Priscilla Vettese, Scultura di Diana Pop, 2022. Scultura, vernice a spruzzo / acrilico / pennarello / stencil / resina su altro supporto, 30 x 16 x 11 cm / 3000,00 g.

Priscilla Vettese: Scultura di Diana Pop art

L’opera Pop di Priscilla Vettese rappresenta un’inedita ed originale reinterpretazione, realizzata nel “formato” del busto, dell’iconica scultura del Louvre intitolata la Diana di Versailles, copia romana marmorea del I-II secolo d.C., eseguita a partire da un originale bronzeo greco attribuito a Leocare (325 a.C. circa.).
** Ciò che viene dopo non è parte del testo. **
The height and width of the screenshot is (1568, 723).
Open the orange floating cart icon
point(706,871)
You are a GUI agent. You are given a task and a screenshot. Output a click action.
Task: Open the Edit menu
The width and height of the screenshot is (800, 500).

Tale capolavoro in marmo, scoperto probabilmente a Tivoli (Italia), si trova oggi nel museo parigino, poiché venne donato da Papa Paolo IV al re Enrico II di Francia nel 1556. Quest’ultimo espose inizialmente l’opera nel castello di Fontainebleau e, successivamente, presso il Louvre, museo in cui il marmo tornò dopo una breve parentesi passata nella Reggia di Versailles, location dalla quale esso ha probabilmente ereditato parte del suo nome. A proposito della descrizione della scultura, La Diana di Versailles raffigura la dea della caccia in piedi, che, con lo sguardo fiero rivolto verso destra, è concentrata ad osservare la freccia estratta dalla faretra, mentre la mano sinistra regge un arco ormai incompleto, posto al di sopra di un capriolo immortalato nell’atto di correre. Rispetto a questa immagine fortemente narrativa, l’opera dell’artista di Artmajeur risulta essere più sintetica ed immediata, poiché persegue la finalità di trasformare il capolavoro in una sorta di celebrità mediatica, avente come conformazione figurativa un formato più facilmente riproducibile, moltiplicabile e, di conseguenza, commerciabile e “venerabile” dalle masse.

Cécile Duchêne Malissin, Souvenir fragile XI, 2022. Acrilico su tela, 65 x 54 cm.

Cécile Duchêne Malissin: Souvenir fragile XI

Souvenir fragile XI è un ritratto volto a sintetizzare un caso limite del genere del busto perché, oltre a ritrarre le mani e le braccia, fa anche intravedere parti dei fianchi, che restano però sapientemente celati dalla florida vegetazione. Lo stretto rapporto che intercorre tra il protagonista dell’opera e la natura, raffigurato come una sorta di fusione tra le due essenze, mi riporta alla mente un capolavoro in cui si realizza una medesima simbiosi, ovvero Vertumno (1590) di Giuseppe Arcimboldo. A proposito del dipinto italiano, Arcimboldo realizzò l’opera quando fece ritorno nella sua Milano, ovvero dopo aver trascorso ben venticinque anni presso la corte degli Asburgo. Nonostante questo spostamento, l’artista rimase al servizio di Rodolfo II, che raffigurò proprio nelle vesti di Vertumno, dio delle stagioni volto a riunire la frutta e la verdura di tutti i periodi dell’anno, precedentemente raccolte nelle opere de Le Quattro stagioni. Proprio nel rispetto dello stile di quest’ultime: il naso di Rodolfo II viene diventa una pera, le guance sono due enormi pesche e la capigliatura è un mix di frutta e spighe d’orate. Infine, tale opera, proprio come l’Estate, l’Autunno, l’Inverno e la Primavera, persegue l’intento di celebrare la potenza della casa asburgica, rappresentandone il dominio non solo sulle famiglie rivali, ma su tutto il creato, compresa la frutta e la verdura. Di conseguenza, l’opera dell’artista di Artmajer potrebbe anche alludere alla sovranità esercitata dall’uomo sulla natura, raffigurata all’estremità inferiore del corpo dell’effigiato.